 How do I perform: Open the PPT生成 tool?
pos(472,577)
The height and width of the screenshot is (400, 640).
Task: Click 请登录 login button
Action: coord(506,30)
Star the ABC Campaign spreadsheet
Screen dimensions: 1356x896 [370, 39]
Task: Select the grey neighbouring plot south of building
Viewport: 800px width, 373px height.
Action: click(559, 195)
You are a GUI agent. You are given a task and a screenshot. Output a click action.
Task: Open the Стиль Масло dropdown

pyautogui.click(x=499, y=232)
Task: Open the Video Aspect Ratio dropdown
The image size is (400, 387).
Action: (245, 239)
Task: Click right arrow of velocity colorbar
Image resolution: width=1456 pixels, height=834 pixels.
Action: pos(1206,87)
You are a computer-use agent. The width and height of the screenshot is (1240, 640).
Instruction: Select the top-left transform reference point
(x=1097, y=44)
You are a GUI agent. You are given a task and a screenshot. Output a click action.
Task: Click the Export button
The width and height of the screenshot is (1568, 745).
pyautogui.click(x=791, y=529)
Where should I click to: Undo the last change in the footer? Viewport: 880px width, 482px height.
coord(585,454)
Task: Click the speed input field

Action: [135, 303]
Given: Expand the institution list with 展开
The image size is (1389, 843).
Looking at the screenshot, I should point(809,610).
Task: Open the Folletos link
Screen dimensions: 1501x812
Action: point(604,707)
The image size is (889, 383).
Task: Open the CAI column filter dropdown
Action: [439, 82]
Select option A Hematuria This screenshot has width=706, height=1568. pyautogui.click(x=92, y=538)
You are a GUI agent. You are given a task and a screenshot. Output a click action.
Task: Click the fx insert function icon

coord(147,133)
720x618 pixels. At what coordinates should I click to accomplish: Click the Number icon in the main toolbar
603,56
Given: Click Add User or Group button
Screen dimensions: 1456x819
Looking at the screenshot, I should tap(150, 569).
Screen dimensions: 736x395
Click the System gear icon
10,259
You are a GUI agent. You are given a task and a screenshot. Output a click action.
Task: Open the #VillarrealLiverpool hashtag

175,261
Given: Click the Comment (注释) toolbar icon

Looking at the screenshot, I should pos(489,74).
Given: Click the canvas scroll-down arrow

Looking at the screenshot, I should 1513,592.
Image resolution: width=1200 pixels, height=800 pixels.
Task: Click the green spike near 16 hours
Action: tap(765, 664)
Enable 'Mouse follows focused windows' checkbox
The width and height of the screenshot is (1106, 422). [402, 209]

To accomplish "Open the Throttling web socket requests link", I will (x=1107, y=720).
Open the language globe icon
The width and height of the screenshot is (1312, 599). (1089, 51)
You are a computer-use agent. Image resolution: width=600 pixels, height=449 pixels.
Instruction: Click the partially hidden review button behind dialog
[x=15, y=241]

+++

▶ **The exercise**
Copy the records word for word, from the line containing "720x618 pixels. At" through the final line of the records, including both of those lines.

▶ **Problem solution**
720x618 pixels. At what coordinates should I click to accomplish: Click the Number icon in the main toolbar
603,56
Given: Click Add User or Group button
Screen dimensions: 1456x819
Looking at the screenshot, I should tap(150, 569).
Screen dimensions: 736x395
Click the System gear icon
10,259
You are a GUI agent. You are given a task and a screenshot. Output a click action.
Task: Open the #VillarrealLiverpool hashtag

175,261
Given: Click the Comment (注释) toolbar icon

Looking at the screenshot, I should pos(489,74).
Given: Click the canvas scroll-down arrow

Looking at the screenshot, I should 1513,592.
Image resolution: width=1200 pixels, height=800 pixels.
Task: Click the green spike near 16 hours
Action: tap(765, 664)
Enable 'Mouse follows focused windows' checkbox
The width and height of the screenshot is (1106, 422). [402, 209]

To accomplish "Open the Throttling web socket requests link", I will (x=1107, y=720).
Open the language globe icon
The width and height of the screenshot is (1312, 599). (1089, 51)
You are a computer-use agent. Image resolution: width=600 pixels, height=449 pixels.
Instruction: Click the partially hidden review button behind dialog
[x=15, y=241]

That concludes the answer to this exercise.